- Data supplied
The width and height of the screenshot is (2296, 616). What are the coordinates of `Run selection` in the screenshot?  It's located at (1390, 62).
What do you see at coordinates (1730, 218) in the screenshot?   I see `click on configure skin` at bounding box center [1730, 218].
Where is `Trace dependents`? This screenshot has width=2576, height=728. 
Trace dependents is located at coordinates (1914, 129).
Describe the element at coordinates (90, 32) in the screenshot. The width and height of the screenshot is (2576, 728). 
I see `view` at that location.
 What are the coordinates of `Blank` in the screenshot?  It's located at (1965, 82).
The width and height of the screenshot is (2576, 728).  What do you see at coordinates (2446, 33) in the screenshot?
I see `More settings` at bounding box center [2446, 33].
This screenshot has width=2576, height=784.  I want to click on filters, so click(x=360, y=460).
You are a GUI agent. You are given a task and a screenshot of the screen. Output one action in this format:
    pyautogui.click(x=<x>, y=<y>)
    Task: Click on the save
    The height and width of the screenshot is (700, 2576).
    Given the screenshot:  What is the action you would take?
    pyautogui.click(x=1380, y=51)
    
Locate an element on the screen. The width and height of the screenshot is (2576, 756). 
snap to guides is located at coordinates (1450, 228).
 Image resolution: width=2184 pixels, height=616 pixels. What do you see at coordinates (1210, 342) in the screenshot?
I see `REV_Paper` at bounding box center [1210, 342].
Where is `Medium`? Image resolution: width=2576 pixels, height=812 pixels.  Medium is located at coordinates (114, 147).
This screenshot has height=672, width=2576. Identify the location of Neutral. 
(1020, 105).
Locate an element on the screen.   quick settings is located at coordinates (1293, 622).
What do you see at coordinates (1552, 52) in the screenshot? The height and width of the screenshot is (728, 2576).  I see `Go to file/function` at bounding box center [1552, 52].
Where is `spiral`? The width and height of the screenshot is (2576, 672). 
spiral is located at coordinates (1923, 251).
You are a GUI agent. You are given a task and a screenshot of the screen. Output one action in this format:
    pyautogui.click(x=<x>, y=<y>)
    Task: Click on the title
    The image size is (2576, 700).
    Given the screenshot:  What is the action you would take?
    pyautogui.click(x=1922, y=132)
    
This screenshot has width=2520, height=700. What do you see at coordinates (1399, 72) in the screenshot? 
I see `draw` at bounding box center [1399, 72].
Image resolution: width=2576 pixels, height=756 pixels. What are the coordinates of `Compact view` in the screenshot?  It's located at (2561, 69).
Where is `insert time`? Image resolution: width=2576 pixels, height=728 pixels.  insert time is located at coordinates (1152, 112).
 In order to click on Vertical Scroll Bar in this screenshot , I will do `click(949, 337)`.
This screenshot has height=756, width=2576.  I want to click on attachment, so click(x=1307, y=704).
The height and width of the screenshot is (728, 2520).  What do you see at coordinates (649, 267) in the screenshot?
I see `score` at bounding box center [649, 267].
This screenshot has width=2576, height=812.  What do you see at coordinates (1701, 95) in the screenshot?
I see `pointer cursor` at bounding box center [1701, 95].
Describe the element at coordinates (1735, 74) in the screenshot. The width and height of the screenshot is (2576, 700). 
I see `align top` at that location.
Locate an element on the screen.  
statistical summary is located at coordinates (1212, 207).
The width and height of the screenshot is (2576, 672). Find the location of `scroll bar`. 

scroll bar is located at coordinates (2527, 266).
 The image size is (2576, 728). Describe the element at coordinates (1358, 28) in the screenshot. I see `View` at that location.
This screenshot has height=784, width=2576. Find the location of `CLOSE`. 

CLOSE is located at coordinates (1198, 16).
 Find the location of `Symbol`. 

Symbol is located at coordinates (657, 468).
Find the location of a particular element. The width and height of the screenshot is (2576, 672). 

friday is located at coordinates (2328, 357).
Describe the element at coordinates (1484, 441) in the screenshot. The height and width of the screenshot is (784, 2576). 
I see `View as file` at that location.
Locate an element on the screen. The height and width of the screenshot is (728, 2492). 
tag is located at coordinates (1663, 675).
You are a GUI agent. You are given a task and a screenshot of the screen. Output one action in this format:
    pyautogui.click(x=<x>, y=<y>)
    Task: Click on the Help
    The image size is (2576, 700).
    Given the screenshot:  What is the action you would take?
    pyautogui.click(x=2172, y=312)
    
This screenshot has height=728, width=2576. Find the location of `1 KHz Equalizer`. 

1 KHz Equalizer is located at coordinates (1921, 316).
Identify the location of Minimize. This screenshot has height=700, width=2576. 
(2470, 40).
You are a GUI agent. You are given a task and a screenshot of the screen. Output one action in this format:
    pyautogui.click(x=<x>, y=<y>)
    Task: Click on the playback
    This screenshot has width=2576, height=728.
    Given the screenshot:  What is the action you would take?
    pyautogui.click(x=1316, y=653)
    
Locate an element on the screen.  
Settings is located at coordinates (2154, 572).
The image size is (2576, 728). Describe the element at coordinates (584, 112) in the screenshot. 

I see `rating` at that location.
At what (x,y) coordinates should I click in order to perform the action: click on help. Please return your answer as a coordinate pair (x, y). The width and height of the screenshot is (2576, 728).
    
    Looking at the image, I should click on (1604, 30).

- Objective
Copy out all of the material above, word for word, without changing anything.

- Written response
The width and height of the screenshot is (2296, 616). What are the coordinates of `Run selection` in the screenshot?  It's located at (1390, 62).
What do you see at coordinates (1730, 218) in the screenshot?   I see `click on configure skin` at bounding box center [1730, 218].
Where is `Trace dependents`? This screenshot has width=2576, height=728. 
Trace dependents is located at coordinates (1914, 129).
Describe the element at coordinates (90, 32) in the screenshot. The width and height of the screenshot is (2576, 728). 
I see `view` at that location.
 What are the coordinates of `Blank` in the screenshot?  It's located at (1965, 82).
The width and height of the screenshot is (2576, 728).  What do you see at coordinates (2446, 33) in the screenshot?
I see `More settings` at bounding box center [2446, 33].
This screenshot has width=2576, height=784.  I want to click on filters, so click(x=360, y=460).
You are a GUI agent. You are given a task and a screenshot of the screen. Output one action in this format:
    pyautogui.click(x=<x>, y=<y>)
    Task: Click on the save
    The height and width of the screenshot is (700, 2576).
    Given the screenshot:  What is the action you would take?
    pyautogui.click(x=1380, y=51)
    
Locate an element on the screen. The width and height of the screenshot is (2576, 756). 
snap to guides is located at coordinates (1450, 228).
 Image resolution: width=2184 pixels, height=616 pixels. What do you see at coordinates (1210, 342) in the screenshot?
I see `REV_Paper` at bounding box center [1210, 342].
Where is `Medium`? Image resolution: width=2576 pixels, height=812 pixels.  Medium is located at coordinates (114, 147).
This screenshot has height=672, width=2576. Identify the location of Neutral. 
(1020, 105).
Locate an element on the screen.   quick settings is located at coordinates (1293, 622).
What do you see at coordinates (1552, 52) in the screenshot? The height and width of the screenshot is (728, 2576).  I see `Go to file/function` at bounding box center [1552, 52].
Where is `spiral`? The width and height of the screenshot is (2576, 672). 
spiral is located at coordinates (1923, 251).
You are a GUI agent. You are given a task and a screenshot of the screen. Output one action in this format:
    pyautogui.click(x=<x>, y=<y>)
    Task: Click on the title
    The image size is (2576, 700).
    Given the screenshot:  What is the action you would take?
    pyautogui.click(x=1922, y=132)
    
This screenshot has width=2520, height=700. What do you see at coordinates (1399, 72) in the screenshot? 
I see `draw` at bounding box center [1399, 72].
Image resolution: width=2576 pixels, height=756 pixels. What are the coordinates of `Compact view` in the screenshot?  It's located at (2561, 69).
Where is `insert time`? Image resolution: width=2576 pixels, height=728 pixels.  insert time is located at coordinates (1152, 112).
 In order to click on Vertical Scroll Bar in this screenshot , I will do `click(949, 337)`.
This screenshot has height=756, width=2576.  I want to click on attachment, so click(x=1307, y=704).
The height and width of the screenshot is (728, 2520).  What do you see at coordinates (649, 267) in the screenshot?
I see `score` at bounding box center [649, 267].
This screenshot has width=2576, height=812.  What do you see at coordinates (1701, 95) in the screenshot?
I see `pointer cursor` at bounding box center [1701, 95].
Describe the element at coordinates (1735, 74) in the screenshot. The width and height of the screenshot is (2576, 700). 
I see `align top` at that location.
Locate an element on the screen.  
statistical summary is located at coordinates (1212, 207).
The width and height of the screenshot is (2576, 672). Find the location of `scroll bar`. 

scroll bar is located at coordinates (2527, 266).
 The image size is (2576, 728). Describe the element at coordinates (1358, 28) in the screenshot. I see `View` at that location.
This screenshot has height=784, width=2576. Find the location of `CLOSE`. 

CLOSE is located at coordinates (1198, 16).
 Find the location of `Symbol`. 

Symbol is located at coordinates (657, 468).
Find the location of a particular element. The width and height of the screenshot is (2576, 672). 

friday is located at coordinates (2328, 357).
Describe the element at coordinates (1484, 441) in the screenshot. The height and width of the screenshot is (784, 2576). 
I see `View as file` at that location.
Locate an element on the screen. The height and width of the screenshot is (728, 2492). 
tag is located at coordinates (1663, 675).
You are a GUI agent. You are given a task and a screenshot of the screen. Output one action in this format:
    pyautogui.click(x=<x>, y=<y>)
    Task: Click on the Help
    The image size is (2576, 700).
    Given the screenshot:  What is the action you would take?
    pyautogui.click(x=2172, y=312)
    
This screenshot has height=728, width=2576. Find the location of `1 KHz Equalizer`. 

1 KHz Equalizer is located at coordinates (1921, 316).
Identify the location of Minimize. This screenshot has height=700, width=2576. 
(2470, 40).
You are a GUI agent. You are given a task and a screenshot of the screen. Output one action in this format:
    pyautogui.click(x=<x>, y=<y>)
    Task: Click on the playback
    This screenshot has width=2576, height=728.
    Given the screenshot:  What is the action you would take?
    pyautogui.click(x=1316, y=653)
    
Locate an element on the screen.  
Settings is located at coordinates (2154, 572).
The image size is (2576, 728). Describe the element at coordinates (584, 112) in the screenshot. 

I see `rating` at that location.
At what (x,y) coordinates should I click in order to perform the action: click on help. Please return your answer as a coordinate pair (x, y). The width and height of the screenshot is (2576, 728).
    
    Looking at the image, I should click on (1604, 30).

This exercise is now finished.